[Start Extracted records]

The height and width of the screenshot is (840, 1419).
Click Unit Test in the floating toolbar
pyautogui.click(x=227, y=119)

[End Extracted records]
[Start Extracted records]

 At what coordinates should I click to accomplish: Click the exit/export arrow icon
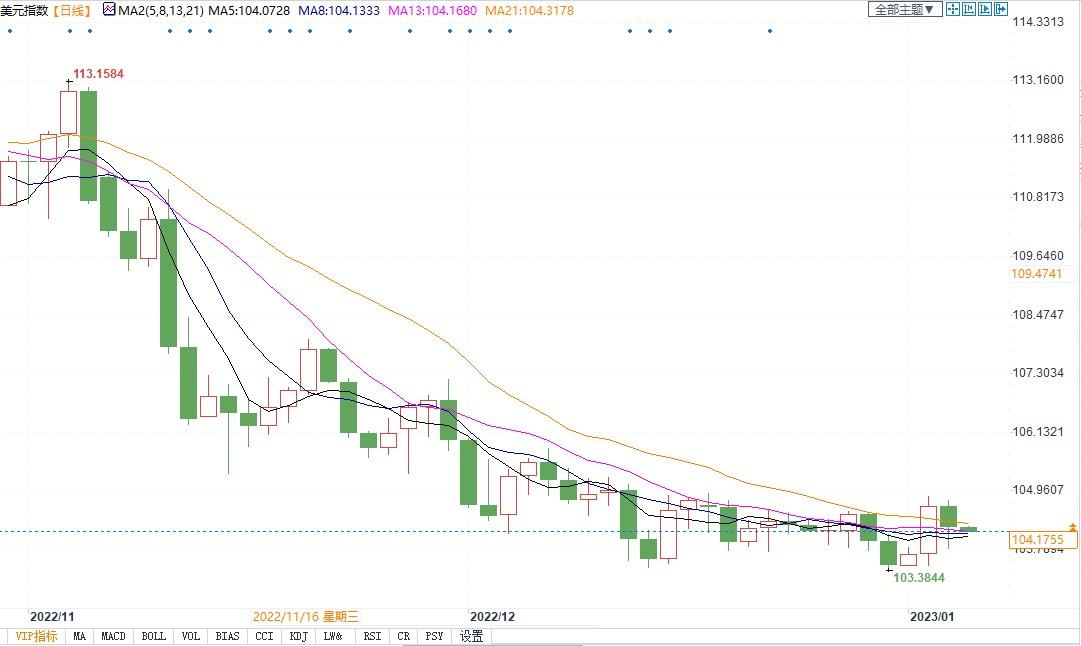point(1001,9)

[End Extracted records]

### Goal of the exercise
Can you rewrite the data from the line with "At what coordinates" up to and including the line with "point(1001,9)", replacing "arrow" with "chevron" and keeping everything else unchanged? Leave the picture out of your answer.

### Response below
 At what coordinates should I click to accomplish: Click the exit/export chevron icon
point(1001,9)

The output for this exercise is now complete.